Once, in a house on Egypt Street, there lived a china rabbit named Edward Tulane. The rabbit was very pleased with himself, and for good reason: he was owned by a girl named Abilene, who treated him with the utmost care and adored him completely. And then, one day, he was lost. Kate DiCamillo takes us on an extraordinary journey, from the depths of the ocean to the net of a fisherman, from the top of a garbage heap to the fireside of a hoboes’ camp, from the bedside of an ailing child to the bustling streets of Memphis. And along the way, we are shown a true miracle — that even a heart of the most breakable kind can learn to love, to lose, and to love again. – Goodreads
Writing (world building, characters, style, etc.):
I had a little bit of trouble getting into Kate DiCamillo’s writing style. I especially had trouble with the dialogue. It’s just not a style I’m used to I suppose, and her writing felt a little choppy. However, either I got used to it or the style changed throughout the book, but by the end it didn’t feel choppy anymore. The characters were amazing. Even though they only took up a couple of chapters, they were described so beautifully that they left a lasting and deep impression. You felt like you knew who they were, what they were like. They were all so real and their situations so touching and sometimes heartbreaking.

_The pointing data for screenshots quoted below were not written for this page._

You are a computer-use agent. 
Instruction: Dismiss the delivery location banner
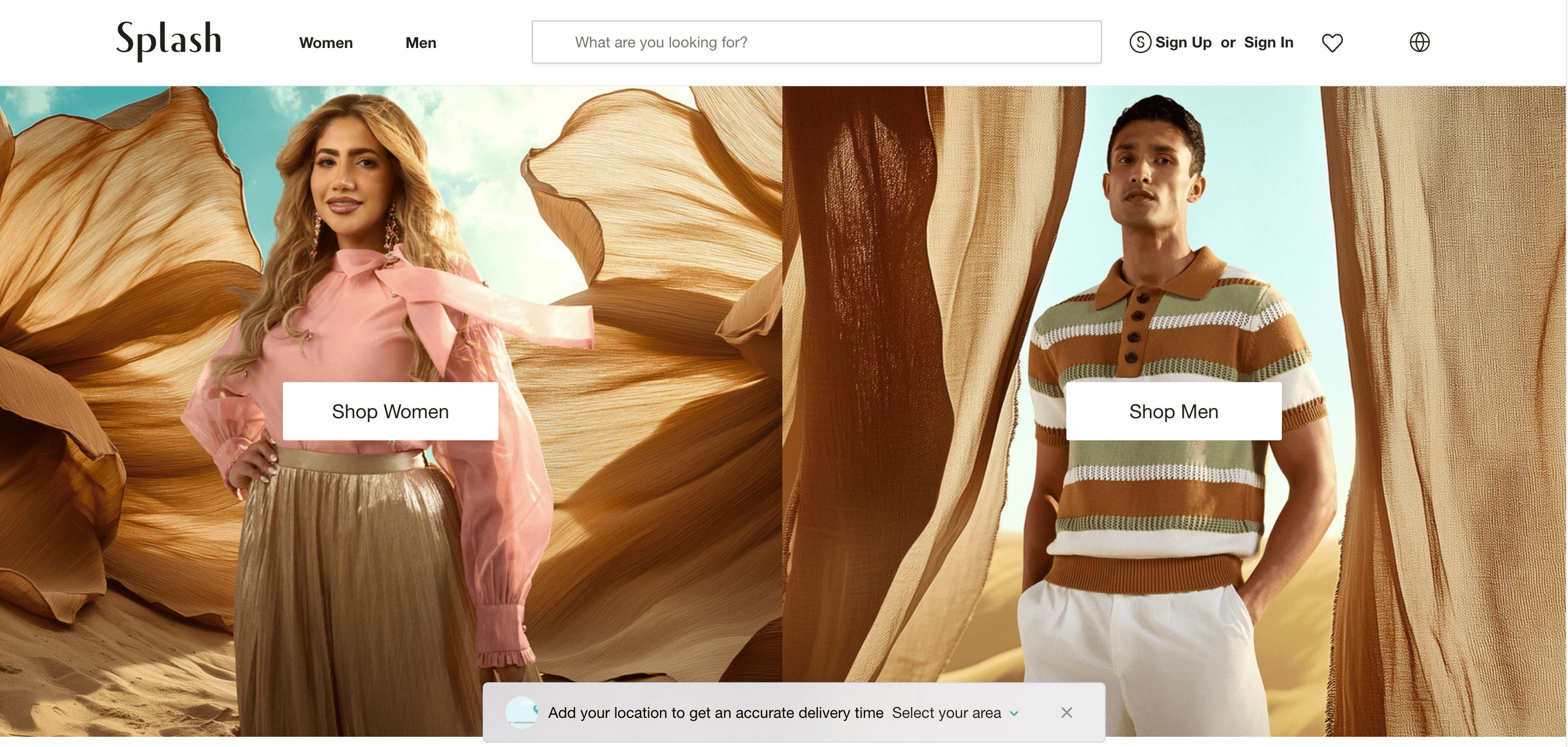(1066, 713)
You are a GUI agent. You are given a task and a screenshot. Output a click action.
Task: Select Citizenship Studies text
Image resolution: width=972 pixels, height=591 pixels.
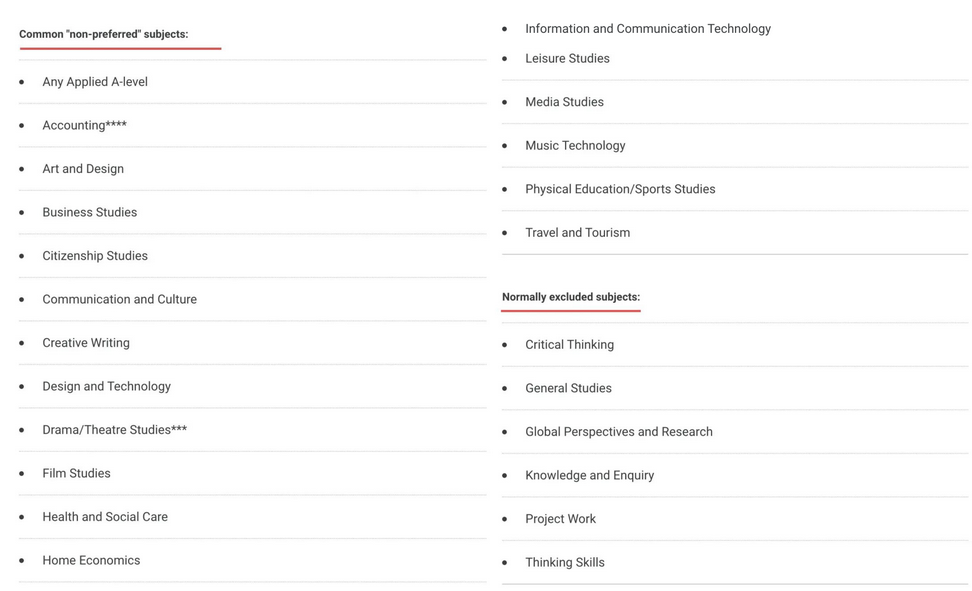[x=95, y=256]

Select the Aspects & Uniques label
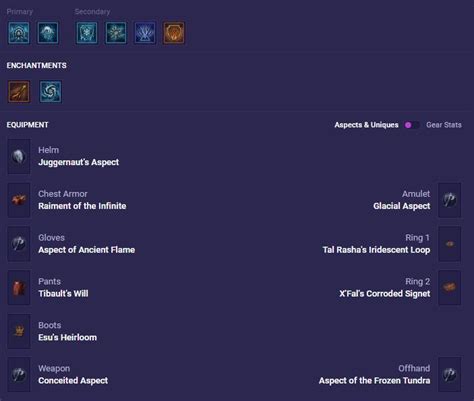click(366, 125)
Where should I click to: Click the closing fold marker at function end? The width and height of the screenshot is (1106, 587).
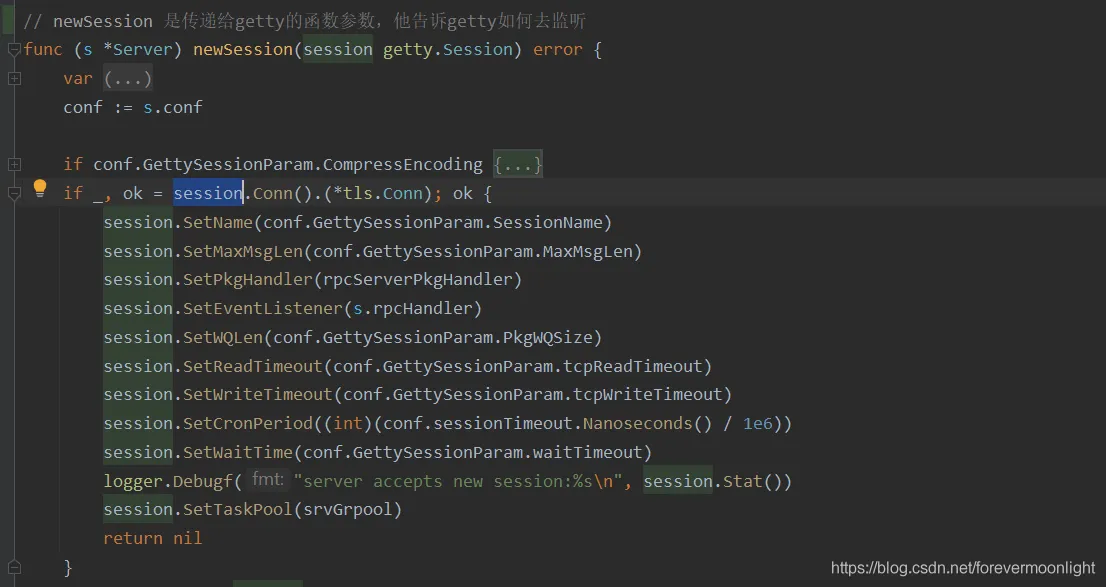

Did I learn anything? Did it make me think?
Where to begin? This book was so beautiful and emotional.Through this book I experienced love, loss and sacrifice. There was also hope and appreciation. Edward Tulane reminded me of myself when I was younger. I used to be a loveless person, though I cared for others I never felt I actually loved them. Now that I’ve experience more and learned more, I appreciate the people in my life more than anything, and I’m so incredibly grateful for having people who love me unconditionally.
I feel like everyone should read this book at some point in their lives. Especially if you are the type of person who takes pride in not loving anyone.